Como? Com uns cliques em palavrinhas e arquivos, o dono do computador abre a porta  para que os espertalhões coloquem um programinha no computador. Ele não se denuncia. Fica quietinho esperando a chance. Maldita curiosidade.

Quando o incauto efetua qualquer operação bancária(pagamentos principalmente), os danadinhos acessam a conta, acessam tudo e fazem uma limpa na conta bancária. Você paga uma conta com código de barras e acaba dando o dinheiro pra eles. Faz uma transferência e lá estão eles.

Os personagens burrinhos podem ser qualquer pessoa que tenha Windows. Pô, Bill Gates, faça-me o favor! Os espertinhos, infelizmente, fazem parte de uma quadrilha brasileira.

A FEBRABAN  faz boca de siri. O Banco do Brasil trava meu laptop com seu fajuto e temerário anti-vírus.

Mas tem solução a partir do usuário. Coloque suas contas em débito programado, débito em conta, ou seja lá a nomenclatura que seu banco use. Não pague via internet.

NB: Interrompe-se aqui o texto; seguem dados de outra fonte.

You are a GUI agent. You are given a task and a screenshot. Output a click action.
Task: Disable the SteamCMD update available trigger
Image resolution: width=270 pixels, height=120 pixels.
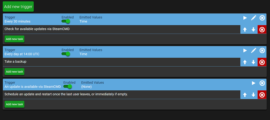(x=68, y=86)
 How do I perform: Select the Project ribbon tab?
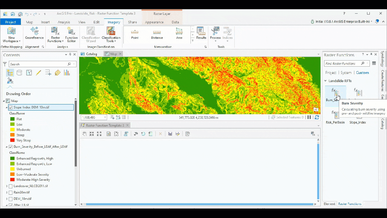[11, 22]
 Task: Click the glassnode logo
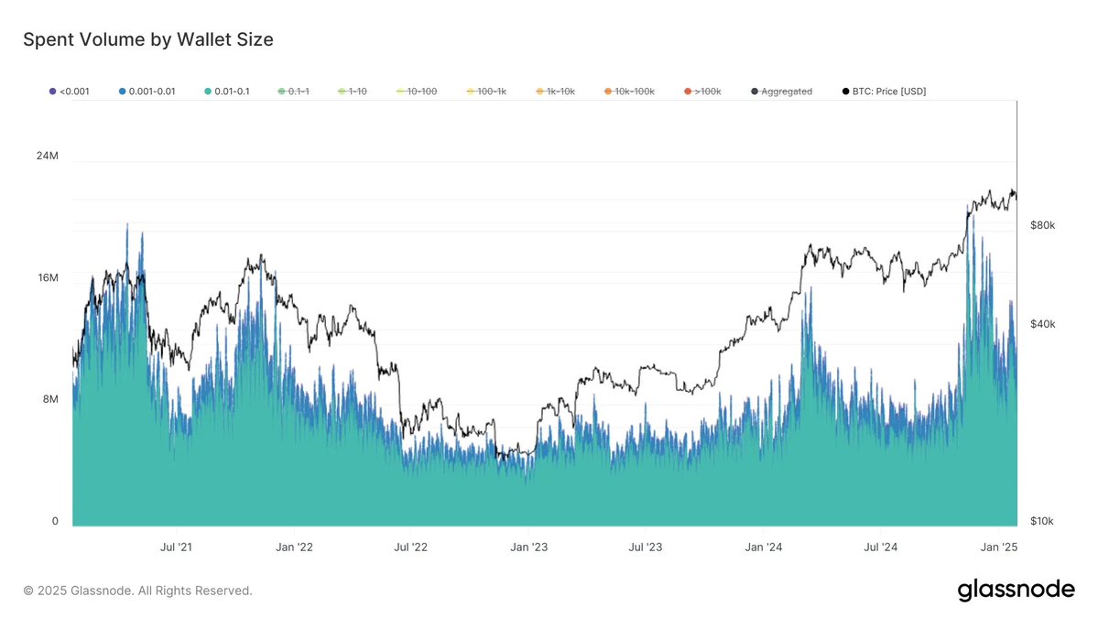point(1015,589)
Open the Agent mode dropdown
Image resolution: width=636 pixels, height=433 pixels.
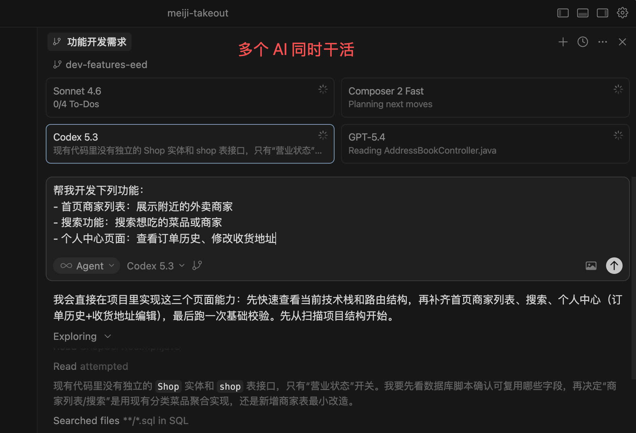click(x=87, y=266)
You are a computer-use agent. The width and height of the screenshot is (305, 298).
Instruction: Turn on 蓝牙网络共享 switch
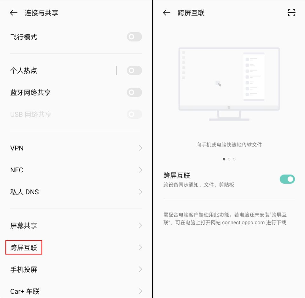[x=134, y=92]
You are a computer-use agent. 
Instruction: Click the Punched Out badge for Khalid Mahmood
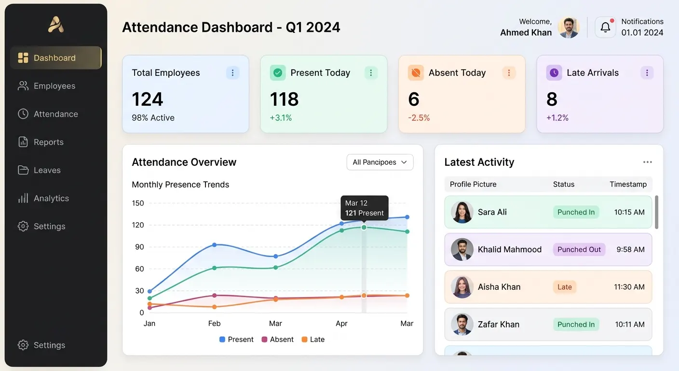[579, 250]
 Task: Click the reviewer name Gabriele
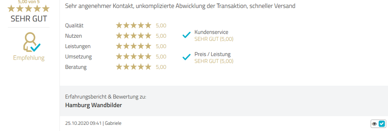click(x=113, y=123)
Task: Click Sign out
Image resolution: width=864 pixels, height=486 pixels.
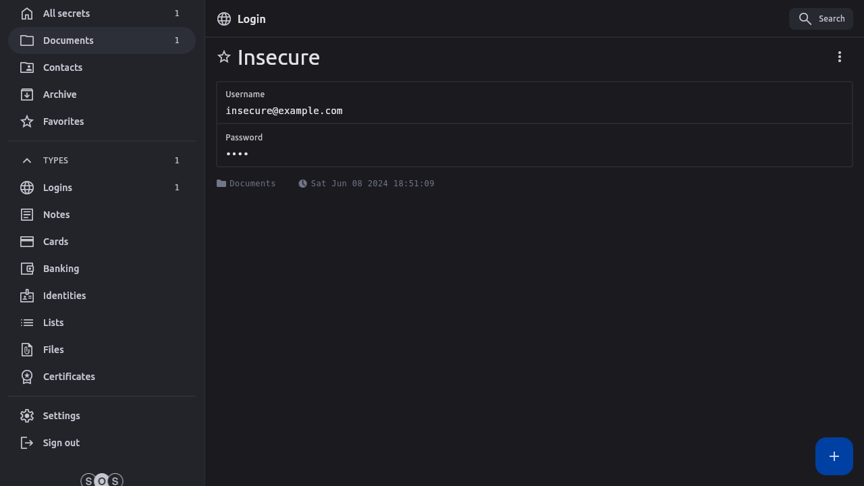Action: pyautogui.click(x=61, y=443)
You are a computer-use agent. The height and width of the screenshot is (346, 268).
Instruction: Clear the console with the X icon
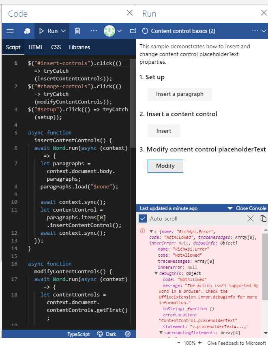pos(250,218)
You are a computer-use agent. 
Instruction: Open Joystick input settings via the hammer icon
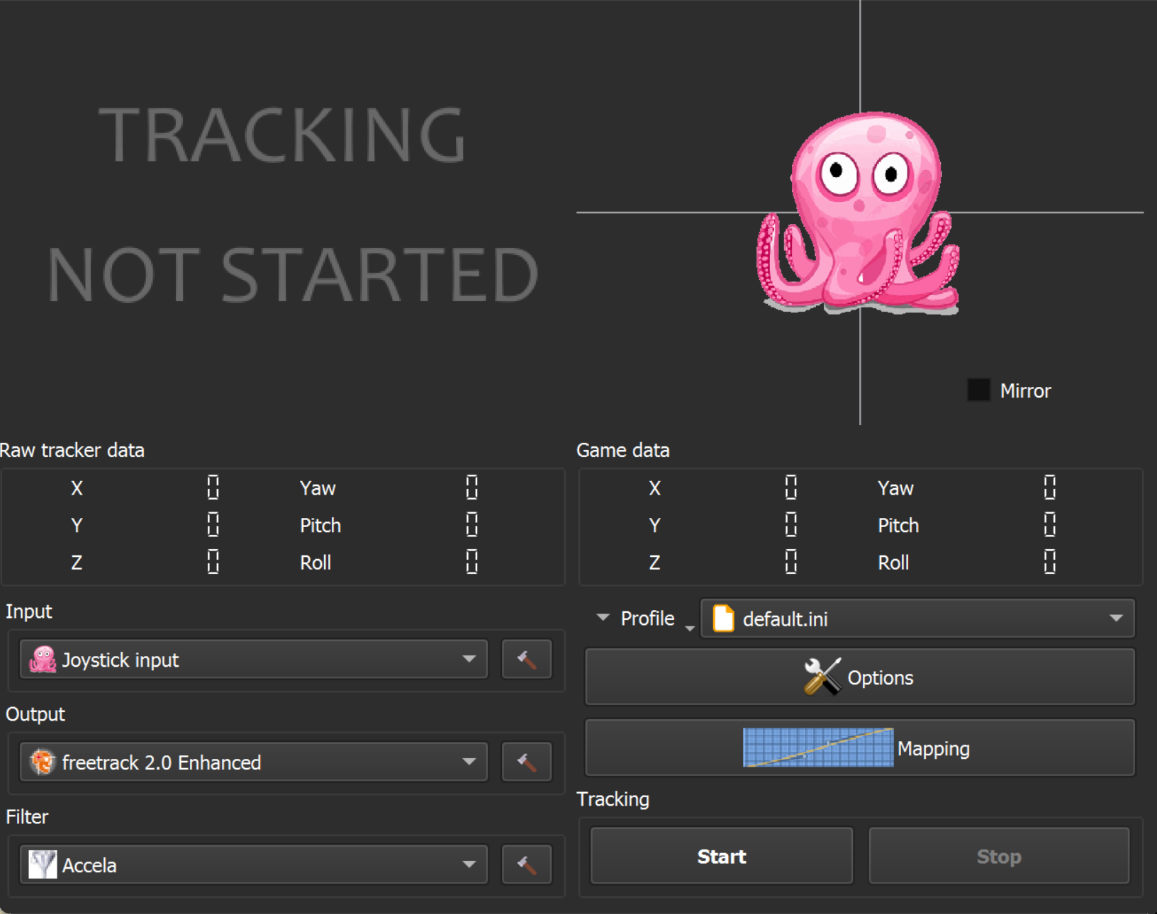point(526,659)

Mas principalmente, faça uma campanha com seus conhecidos, empregados, colegas, família e qualquer pessoa que tenha computador, para que abdique do selo de burrinho e pare de abrir mensagens, arquivos e links de endereços desconhecidos. 

Banco não manda mensagem por e-mail. Banco não telefona para conferir cadastro.

Ensine a usar as configurações da conta de e-mail para definir filtros e determinadas palavras e remetentes como riscos. As mensagens vão diretamente para a lixeira. Escolha limpar a lixeira sem ver o que está lá. Resista à curiosidade. Ela tem um preço. Até agora foram oito bi. Chega, né?